Por caso: ¿cuándo se implementará realmente la capacitación en equidad en los colegios, algo previsto por la ley? O yendo a lo más cercano, ¿cuándo se dejará de fogonear -desde tantos lados a la vez- la misma parafernalia azul y rosa? ¿Cuándo comenzamos el desmonte real del siniestro "campeones y princesas"? He sabido de maestras que se vuelven sordas cuando un nene de 9 años le pregunta a una compañerita "¿Y vos cuánto cobrás?", y también de otras docentes que autorizan a sus alumnitas a pegarles a los chicos que las toquen. ¿Eso es lo más parecido a la equidad que supimos conseguir? He visto a madres (en vísperas de un viaje) proponer en materia de acompañantes que "las nenas voten a las mamis y los nenes, a los papis", en una exhibición de sexismo que ni el diminutivo logró disimular.

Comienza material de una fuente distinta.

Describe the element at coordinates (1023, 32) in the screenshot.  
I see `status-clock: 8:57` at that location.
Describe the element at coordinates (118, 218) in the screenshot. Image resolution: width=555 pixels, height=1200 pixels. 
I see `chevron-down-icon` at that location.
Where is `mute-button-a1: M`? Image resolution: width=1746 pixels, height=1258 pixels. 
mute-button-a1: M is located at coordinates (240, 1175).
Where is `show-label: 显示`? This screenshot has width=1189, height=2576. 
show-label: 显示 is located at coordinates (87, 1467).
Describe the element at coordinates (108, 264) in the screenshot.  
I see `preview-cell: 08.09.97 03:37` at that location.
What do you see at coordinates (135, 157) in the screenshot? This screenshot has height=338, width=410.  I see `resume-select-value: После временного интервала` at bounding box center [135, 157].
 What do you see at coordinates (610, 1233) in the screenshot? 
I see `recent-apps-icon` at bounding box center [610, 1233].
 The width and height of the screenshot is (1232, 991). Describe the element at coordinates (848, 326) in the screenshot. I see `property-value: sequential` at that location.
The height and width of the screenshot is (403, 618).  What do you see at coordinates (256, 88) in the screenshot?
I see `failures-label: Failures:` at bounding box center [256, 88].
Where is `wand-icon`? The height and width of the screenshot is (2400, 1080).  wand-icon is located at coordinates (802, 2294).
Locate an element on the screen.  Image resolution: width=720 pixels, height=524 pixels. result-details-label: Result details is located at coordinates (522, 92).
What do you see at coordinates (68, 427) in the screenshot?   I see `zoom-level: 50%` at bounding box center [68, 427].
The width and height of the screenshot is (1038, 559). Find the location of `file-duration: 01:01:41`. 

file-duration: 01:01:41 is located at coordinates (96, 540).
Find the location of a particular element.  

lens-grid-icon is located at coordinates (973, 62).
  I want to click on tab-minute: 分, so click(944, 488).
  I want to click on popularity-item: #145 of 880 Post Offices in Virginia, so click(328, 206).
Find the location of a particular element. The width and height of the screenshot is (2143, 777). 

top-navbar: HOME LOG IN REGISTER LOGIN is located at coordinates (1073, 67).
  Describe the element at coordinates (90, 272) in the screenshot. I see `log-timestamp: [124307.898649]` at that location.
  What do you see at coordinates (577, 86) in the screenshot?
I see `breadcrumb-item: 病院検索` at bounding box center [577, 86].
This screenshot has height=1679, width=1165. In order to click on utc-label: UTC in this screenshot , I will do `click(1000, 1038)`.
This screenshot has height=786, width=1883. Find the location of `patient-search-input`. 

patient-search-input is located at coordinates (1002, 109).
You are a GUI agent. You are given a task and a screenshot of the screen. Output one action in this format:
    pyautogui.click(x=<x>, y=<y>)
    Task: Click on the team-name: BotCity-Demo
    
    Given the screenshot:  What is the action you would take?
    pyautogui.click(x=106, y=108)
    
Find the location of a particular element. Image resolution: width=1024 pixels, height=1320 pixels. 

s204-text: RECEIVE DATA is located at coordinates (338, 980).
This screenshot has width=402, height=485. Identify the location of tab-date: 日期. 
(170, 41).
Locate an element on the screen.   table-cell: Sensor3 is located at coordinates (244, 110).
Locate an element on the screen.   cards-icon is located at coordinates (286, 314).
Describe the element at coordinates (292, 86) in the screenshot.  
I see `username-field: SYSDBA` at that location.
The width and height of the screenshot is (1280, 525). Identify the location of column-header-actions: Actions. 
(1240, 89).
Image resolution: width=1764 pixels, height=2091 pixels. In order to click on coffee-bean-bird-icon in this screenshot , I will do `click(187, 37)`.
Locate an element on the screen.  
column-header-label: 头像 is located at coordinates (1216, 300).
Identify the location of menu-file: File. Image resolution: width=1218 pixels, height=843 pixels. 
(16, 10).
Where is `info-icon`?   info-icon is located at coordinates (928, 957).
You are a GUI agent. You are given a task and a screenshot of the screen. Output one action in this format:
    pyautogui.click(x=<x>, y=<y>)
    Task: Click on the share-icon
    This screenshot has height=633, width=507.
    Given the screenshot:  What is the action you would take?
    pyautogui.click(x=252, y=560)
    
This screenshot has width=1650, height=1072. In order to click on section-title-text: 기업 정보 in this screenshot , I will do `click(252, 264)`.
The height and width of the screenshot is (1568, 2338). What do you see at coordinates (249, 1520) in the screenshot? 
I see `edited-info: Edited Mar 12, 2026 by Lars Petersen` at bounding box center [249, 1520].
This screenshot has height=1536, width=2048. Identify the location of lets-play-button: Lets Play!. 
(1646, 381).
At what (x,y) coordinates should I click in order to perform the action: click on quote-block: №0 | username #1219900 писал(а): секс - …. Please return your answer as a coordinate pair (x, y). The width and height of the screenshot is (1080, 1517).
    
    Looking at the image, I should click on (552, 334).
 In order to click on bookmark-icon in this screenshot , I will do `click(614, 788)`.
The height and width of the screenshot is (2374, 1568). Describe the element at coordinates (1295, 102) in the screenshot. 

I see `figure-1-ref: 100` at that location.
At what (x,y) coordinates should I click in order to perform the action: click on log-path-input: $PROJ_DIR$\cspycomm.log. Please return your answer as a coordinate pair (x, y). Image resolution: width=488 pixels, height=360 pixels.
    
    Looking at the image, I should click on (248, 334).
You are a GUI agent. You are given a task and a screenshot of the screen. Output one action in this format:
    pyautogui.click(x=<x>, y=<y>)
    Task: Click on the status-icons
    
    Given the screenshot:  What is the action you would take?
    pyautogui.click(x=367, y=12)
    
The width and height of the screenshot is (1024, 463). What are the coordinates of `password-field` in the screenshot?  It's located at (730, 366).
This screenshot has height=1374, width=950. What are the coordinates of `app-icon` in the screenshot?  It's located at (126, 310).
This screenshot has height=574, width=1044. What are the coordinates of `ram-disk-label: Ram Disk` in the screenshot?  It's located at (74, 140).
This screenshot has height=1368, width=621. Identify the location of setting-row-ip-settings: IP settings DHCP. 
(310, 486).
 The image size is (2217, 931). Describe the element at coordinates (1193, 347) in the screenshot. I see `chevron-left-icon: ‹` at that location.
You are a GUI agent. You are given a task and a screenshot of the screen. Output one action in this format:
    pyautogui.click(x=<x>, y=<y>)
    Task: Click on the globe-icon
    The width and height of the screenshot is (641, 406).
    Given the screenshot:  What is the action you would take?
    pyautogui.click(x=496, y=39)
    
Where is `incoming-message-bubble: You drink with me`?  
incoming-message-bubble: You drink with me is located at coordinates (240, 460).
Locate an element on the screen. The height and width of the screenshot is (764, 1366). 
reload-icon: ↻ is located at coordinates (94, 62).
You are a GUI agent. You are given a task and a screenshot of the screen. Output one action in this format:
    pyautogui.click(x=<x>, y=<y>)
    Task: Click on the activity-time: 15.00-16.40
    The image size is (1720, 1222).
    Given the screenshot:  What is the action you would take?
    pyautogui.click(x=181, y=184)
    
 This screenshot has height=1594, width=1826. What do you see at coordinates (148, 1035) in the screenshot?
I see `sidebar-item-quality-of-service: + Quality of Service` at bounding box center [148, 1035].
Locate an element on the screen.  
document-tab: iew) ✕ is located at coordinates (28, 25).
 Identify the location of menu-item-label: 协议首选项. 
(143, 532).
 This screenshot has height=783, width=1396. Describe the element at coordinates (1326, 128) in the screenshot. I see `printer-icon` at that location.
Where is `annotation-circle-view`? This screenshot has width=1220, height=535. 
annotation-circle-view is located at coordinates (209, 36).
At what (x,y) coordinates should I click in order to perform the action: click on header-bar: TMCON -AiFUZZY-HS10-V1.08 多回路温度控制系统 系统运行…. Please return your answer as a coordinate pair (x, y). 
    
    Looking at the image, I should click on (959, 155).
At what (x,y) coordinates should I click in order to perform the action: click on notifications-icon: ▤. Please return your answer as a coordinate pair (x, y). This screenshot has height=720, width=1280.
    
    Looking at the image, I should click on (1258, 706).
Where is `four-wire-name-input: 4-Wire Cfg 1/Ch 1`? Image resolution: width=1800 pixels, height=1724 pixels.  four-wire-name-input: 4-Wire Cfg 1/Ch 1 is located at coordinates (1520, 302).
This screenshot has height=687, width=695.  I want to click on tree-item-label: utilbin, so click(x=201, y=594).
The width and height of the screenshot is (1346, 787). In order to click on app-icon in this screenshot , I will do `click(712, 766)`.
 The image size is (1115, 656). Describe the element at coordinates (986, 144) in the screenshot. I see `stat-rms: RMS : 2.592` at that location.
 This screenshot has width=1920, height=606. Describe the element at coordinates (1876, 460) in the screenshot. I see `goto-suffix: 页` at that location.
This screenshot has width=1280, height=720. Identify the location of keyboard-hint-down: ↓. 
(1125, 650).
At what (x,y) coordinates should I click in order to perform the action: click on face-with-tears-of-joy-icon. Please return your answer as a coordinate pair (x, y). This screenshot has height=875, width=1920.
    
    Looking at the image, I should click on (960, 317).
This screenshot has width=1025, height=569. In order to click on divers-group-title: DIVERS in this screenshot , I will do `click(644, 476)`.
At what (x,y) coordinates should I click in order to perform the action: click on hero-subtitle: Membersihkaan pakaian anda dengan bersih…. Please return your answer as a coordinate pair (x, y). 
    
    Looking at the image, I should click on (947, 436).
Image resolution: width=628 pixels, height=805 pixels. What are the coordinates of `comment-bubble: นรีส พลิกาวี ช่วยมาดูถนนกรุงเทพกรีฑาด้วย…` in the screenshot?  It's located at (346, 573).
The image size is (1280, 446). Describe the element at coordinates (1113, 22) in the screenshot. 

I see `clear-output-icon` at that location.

Sé de madres que se han negado a comprarle una escobita a su hijo cuando se la pidió (¡a ver si todavía!), de nenas retadas por ser muy activas, de chicos y chicas a los que la semilla de la asimetría les llega antes que la ortodoncia. Y con ella la idea de la división, primero, y de la desigualdad, después. Mientras esto siga -como sigue- intacto y palpitante en el interior de cada escuela, de cada casa, de cada uno de todos nosotros, no habrá ley ni marcha ni discurso bienintencionado que sirva de mucho. Y, por eso mismo, no sólo ellas, sino todos vamos a seguir en peligro.